The were the typical ‘ad hoc’ reliability team. Many organizations want to improve reliability, but don’t have the resources to build a fully staffed reliability department in the next 30 minutes. So what can they do with an ad hoc team?
Well, for any organizational endeavor I suggest the following concepts, in this order:
The ‘why’ of a large organization or a small team is its most important element. Is the ‘why’ of a big organization to image each square inch of the earth’s surface daily? Is the ‘why’ to relentlessly focus on the customer experience of an online marketplace?
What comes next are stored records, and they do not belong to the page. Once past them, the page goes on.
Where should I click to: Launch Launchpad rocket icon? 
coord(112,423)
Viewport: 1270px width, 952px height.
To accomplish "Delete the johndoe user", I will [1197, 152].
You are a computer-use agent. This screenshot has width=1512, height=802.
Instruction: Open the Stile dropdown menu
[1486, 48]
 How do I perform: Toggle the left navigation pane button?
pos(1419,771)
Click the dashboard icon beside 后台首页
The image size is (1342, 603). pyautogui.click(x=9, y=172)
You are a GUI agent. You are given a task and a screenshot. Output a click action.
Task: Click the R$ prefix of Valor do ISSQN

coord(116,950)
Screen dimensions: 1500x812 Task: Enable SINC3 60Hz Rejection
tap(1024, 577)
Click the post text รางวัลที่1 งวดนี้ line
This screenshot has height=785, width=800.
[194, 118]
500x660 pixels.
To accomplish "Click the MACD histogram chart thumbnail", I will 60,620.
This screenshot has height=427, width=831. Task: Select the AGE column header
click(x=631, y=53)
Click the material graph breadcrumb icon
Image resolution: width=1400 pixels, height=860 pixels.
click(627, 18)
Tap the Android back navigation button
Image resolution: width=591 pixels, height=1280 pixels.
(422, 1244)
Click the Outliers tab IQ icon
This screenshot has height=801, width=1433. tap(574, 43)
These are two real-life examples of very successful companies.
So ‘why’ is your ad hoc reliability team needed in the first place? Is it to have everyone trained on the ‘vital few’ reliability activities that pertain to their jobs? Is it to improve the visibility of reliability performance? Is it a short-term goal that will be updated once it is achieved?
Whatever it is, the ‘why’ needs to define what success looks like. If you don’t have a ‘why,’ ad hoc reliability teams quickly descend into pointless monthly meetings where people compare notes and otherwise admire reliability problems.
The next concept is ‘value.’ Is your ‘why’ going to add ‘value?’ Training your organization on how to present reliability graphs might be nice … but does this help make better decisions? If it doesn’t add value, then your team is focused on a hobby. Hobbies quickly become despised by everyone else for the useless imbuggerance they are.
So don’t rush thinking about these concepts. Take the time to really understand the value you are hoping your ad hoc team will generate. It might mean you need to revisit your ‘why.’ Maybe find another ‘why’ that is even more valuable.
Getting this right makes the next concept easy – working out the ‘how.’ Perhaps your ad hoc team’s ‘why’ is all about driving down manufacturing defects in a specific component because that represents the most ‘valuable’ reliability endeavor for your organization. Isn’t it a lot simpler to identify potential steps when you have worked this out?
‘How’ you do things. Training. Procedures. Test chambers. External support. Guidebooks. They all tend to fall out of a considered process to identify a ‘valuable why.’ The act of ‘creation’ is simply your now empowered employees implementing the ‘how.’ And because you have an articulate ‘valuable why,’ everyone knows why they need to complete this new course or follow that new guideline. In other words, they are motivated.
The ‘what’ is the outcome of all of the above. The quality manufacturing process. The easy-to-use reliability visualization tool to help everyone see how we are going. Whatever it is, this process of ‘creating’ your ‘what’ is smooth, simple, and rewarding. All because you started with ‘why.’
So before you do your next amazing ‘reliability thing’ … tell me what your ‘why’ is?